What to produce
Stop after the line with "Given: Click the database"; until then, please copy every line of the records word for word from the first.

Data extracts
<<<<

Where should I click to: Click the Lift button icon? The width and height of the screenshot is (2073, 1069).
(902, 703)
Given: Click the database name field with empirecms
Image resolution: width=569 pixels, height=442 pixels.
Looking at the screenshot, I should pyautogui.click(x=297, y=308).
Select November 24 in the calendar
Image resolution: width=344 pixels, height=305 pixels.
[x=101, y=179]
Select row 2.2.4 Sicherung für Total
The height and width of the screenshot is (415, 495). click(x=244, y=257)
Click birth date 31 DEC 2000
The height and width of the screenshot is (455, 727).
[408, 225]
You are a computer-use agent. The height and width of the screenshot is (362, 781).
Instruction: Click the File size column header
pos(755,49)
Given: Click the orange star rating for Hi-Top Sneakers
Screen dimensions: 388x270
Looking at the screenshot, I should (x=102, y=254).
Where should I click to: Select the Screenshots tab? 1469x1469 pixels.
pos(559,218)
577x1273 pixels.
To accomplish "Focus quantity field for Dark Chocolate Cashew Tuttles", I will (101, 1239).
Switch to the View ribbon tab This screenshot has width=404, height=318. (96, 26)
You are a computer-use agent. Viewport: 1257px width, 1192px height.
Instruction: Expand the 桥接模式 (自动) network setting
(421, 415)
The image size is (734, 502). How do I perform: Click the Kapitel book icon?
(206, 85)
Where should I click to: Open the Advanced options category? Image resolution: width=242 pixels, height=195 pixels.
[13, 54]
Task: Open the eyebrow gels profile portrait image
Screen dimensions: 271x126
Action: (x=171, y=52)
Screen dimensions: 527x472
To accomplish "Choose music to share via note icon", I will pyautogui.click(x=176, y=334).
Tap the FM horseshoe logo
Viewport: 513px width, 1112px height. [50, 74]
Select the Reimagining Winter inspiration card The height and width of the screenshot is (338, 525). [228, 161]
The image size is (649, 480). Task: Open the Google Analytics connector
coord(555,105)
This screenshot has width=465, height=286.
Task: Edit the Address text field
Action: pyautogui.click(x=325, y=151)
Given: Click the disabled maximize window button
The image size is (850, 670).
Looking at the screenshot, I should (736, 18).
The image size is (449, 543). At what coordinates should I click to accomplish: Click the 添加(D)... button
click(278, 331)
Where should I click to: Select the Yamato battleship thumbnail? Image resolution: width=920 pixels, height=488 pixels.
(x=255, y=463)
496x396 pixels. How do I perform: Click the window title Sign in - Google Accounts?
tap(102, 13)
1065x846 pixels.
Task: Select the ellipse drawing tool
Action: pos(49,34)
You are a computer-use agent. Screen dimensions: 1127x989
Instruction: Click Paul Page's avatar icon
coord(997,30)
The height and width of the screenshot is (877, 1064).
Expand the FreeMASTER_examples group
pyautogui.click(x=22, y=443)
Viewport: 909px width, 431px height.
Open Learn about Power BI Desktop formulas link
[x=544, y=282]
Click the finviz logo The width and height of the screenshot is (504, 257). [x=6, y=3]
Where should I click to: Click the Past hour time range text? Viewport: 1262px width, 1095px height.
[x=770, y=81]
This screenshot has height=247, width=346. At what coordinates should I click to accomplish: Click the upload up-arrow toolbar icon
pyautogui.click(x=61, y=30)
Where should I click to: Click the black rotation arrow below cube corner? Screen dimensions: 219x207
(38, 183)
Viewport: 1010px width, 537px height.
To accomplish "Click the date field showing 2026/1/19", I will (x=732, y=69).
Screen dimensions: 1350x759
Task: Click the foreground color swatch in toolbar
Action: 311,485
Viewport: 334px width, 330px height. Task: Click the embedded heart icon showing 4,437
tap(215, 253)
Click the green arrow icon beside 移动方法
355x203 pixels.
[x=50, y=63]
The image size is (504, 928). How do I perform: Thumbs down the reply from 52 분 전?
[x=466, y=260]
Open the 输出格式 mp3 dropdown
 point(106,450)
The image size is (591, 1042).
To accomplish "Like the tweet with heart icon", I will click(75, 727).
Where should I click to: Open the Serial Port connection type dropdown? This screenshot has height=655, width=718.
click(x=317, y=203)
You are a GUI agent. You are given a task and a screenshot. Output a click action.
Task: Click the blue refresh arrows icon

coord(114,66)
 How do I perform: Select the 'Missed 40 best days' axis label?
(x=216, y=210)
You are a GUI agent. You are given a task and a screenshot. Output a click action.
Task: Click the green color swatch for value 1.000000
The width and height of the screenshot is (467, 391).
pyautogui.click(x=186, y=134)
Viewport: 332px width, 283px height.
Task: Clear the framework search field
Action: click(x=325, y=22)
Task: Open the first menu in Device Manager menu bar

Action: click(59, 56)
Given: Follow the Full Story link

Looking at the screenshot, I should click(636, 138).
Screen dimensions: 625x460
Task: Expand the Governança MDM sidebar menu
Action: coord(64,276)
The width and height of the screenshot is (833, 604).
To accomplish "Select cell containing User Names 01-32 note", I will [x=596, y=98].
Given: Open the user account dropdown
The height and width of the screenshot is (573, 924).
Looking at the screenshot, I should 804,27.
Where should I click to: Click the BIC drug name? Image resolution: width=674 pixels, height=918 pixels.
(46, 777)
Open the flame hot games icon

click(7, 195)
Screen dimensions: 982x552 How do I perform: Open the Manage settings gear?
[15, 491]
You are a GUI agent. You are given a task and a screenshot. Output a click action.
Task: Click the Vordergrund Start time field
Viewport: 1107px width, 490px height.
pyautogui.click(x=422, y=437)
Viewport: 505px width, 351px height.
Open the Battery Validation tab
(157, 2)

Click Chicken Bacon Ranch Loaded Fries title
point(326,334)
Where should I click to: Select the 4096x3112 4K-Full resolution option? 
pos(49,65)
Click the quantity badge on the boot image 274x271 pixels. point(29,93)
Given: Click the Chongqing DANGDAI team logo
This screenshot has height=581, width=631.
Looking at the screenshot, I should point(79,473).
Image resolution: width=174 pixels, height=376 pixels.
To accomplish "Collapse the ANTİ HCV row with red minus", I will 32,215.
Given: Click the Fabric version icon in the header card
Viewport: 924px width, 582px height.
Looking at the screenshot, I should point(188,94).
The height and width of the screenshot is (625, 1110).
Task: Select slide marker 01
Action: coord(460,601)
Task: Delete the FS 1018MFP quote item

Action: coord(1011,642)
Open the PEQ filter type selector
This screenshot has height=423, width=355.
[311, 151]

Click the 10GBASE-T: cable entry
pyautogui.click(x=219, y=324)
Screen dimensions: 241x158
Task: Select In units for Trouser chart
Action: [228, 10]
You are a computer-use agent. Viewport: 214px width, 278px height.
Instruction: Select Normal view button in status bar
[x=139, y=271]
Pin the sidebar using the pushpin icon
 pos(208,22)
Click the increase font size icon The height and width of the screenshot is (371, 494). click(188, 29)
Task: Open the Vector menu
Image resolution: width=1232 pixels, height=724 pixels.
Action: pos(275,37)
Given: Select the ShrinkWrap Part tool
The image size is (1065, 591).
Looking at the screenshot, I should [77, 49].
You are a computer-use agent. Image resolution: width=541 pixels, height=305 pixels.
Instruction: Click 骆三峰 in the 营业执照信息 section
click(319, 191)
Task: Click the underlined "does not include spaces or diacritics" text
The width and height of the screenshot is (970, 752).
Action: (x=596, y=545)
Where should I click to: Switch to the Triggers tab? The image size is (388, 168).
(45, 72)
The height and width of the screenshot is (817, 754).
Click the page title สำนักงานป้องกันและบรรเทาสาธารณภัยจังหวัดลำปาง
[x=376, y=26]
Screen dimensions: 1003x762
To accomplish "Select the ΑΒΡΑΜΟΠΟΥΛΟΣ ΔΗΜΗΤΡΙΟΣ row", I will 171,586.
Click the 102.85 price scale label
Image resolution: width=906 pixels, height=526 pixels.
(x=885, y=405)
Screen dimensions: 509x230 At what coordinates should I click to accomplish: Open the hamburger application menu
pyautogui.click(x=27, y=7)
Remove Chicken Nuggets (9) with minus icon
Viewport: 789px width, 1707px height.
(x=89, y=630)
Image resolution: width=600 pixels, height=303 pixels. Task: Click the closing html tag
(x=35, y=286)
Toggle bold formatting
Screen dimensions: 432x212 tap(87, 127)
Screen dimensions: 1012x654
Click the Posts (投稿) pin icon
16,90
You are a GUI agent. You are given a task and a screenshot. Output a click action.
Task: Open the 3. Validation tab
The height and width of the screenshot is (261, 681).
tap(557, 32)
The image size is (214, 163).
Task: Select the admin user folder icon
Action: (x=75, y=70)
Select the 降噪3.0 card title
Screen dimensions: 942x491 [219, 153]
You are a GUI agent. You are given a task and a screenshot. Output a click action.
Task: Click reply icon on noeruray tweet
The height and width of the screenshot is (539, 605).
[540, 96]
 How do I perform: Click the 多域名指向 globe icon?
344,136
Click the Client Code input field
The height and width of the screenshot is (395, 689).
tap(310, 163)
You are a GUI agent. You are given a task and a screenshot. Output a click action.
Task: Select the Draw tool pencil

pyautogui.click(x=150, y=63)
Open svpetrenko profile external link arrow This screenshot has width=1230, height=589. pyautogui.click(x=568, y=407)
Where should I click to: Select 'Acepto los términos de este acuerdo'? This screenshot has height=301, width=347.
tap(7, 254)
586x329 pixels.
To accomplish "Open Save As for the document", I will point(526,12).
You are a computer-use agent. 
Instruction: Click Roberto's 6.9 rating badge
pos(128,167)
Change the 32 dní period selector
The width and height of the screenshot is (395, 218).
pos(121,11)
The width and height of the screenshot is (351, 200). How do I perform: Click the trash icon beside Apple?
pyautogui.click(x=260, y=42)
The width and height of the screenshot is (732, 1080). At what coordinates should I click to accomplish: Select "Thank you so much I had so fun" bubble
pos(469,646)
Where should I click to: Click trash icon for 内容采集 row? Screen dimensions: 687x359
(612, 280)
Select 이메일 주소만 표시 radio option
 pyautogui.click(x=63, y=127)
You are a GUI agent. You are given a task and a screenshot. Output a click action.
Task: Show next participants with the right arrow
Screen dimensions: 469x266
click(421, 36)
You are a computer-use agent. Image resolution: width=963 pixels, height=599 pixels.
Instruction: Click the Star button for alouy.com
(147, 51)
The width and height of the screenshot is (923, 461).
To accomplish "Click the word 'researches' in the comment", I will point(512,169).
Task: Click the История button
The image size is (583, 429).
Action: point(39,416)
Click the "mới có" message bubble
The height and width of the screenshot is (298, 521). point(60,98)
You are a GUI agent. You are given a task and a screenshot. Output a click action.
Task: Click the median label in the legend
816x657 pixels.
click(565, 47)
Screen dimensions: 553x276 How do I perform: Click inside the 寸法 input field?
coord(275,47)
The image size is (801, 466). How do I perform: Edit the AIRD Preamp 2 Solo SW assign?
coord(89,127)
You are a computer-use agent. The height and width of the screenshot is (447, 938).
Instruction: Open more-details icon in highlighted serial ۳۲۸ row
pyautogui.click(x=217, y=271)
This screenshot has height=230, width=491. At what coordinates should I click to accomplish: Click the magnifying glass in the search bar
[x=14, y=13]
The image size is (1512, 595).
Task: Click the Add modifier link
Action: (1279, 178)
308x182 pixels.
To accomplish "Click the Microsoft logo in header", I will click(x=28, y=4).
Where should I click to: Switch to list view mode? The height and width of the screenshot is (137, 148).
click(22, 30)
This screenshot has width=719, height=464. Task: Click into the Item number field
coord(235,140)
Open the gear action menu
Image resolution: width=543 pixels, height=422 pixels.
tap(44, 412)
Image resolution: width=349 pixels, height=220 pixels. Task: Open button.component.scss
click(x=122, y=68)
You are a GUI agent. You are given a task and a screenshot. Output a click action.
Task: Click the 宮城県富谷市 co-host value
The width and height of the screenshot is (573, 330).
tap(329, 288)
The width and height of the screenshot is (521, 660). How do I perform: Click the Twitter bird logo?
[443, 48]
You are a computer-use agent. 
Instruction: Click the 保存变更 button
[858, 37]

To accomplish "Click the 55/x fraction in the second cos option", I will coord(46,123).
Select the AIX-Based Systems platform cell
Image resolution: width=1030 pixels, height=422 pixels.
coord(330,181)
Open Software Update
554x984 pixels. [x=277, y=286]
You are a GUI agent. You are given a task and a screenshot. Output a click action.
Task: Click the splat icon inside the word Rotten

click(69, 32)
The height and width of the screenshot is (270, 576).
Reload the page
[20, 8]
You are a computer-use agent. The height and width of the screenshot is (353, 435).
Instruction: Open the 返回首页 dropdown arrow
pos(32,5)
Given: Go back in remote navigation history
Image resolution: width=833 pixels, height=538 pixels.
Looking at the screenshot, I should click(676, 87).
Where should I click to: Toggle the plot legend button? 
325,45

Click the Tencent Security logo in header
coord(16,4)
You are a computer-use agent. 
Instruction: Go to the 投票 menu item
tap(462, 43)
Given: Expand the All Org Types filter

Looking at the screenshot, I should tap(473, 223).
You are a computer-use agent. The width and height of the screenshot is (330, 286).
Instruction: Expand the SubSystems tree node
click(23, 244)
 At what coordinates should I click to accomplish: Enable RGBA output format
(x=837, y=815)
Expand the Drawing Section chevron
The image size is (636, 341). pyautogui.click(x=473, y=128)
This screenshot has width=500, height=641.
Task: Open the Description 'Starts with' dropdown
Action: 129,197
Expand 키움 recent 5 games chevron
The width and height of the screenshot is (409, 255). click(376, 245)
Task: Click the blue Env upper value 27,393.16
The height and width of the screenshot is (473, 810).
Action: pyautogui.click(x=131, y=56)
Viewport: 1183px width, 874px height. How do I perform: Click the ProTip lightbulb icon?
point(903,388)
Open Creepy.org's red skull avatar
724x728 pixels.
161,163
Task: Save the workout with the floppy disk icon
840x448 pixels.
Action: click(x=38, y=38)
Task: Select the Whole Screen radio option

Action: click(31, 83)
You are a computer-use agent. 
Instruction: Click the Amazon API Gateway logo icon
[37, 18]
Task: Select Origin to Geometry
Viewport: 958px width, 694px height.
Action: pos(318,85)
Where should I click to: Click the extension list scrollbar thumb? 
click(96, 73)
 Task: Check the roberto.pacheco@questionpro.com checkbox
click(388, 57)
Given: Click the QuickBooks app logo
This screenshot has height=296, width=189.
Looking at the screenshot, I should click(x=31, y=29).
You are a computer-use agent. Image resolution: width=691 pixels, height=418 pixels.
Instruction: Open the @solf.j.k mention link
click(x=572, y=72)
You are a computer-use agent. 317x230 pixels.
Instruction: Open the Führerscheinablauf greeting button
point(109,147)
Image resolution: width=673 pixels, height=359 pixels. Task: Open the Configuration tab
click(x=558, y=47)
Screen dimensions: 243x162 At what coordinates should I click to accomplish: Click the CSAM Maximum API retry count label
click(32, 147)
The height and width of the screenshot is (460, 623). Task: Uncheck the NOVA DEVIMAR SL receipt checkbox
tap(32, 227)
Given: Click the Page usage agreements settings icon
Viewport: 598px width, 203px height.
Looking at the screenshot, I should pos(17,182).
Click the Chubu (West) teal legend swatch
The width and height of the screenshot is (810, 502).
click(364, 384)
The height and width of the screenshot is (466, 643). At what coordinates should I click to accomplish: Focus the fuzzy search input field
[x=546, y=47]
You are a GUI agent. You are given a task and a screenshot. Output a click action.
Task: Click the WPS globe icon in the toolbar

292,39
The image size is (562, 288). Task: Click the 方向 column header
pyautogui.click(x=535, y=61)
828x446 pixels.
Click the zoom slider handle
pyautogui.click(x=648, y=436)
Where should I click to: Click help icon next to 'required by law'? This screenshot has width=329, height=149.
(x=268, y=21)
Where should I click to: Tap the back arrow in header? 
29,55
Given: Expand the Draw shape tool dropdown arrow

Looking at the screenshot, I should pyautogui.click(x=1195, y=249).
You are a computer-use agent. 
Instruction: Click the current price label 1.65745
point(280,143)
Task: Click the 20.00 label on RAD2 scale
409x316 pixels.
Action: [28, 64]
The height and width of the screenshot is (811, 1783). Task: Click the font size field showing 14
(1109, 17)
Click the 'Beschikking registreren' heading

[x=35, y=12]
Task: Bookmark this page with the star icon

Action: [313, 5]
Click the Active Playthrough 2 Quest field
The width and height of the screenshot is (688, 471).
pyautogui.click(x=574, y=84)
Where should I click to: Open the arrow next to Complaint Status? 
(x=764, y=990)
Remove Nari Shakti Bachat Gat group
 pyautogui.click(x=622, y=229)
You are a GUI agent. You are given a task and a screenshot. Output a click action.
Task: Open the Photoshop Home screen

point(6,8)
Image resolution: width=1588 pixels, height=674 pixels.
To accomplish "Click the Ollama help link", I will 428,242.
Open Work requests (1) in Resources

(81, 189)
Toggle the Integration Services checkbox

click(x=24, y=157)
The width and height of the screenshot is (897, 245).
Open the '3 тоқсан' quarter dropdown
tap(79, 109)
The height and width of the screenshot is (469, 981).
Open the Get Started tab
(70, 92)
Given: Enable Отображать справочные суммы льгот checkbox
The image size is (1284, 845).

>>>>

Answer to this task
Where should I click to: Click the Lift button icon? The width and height of the screenshot is (2073, 1069).
(902, 703)
Given: Click the database name field with empirecms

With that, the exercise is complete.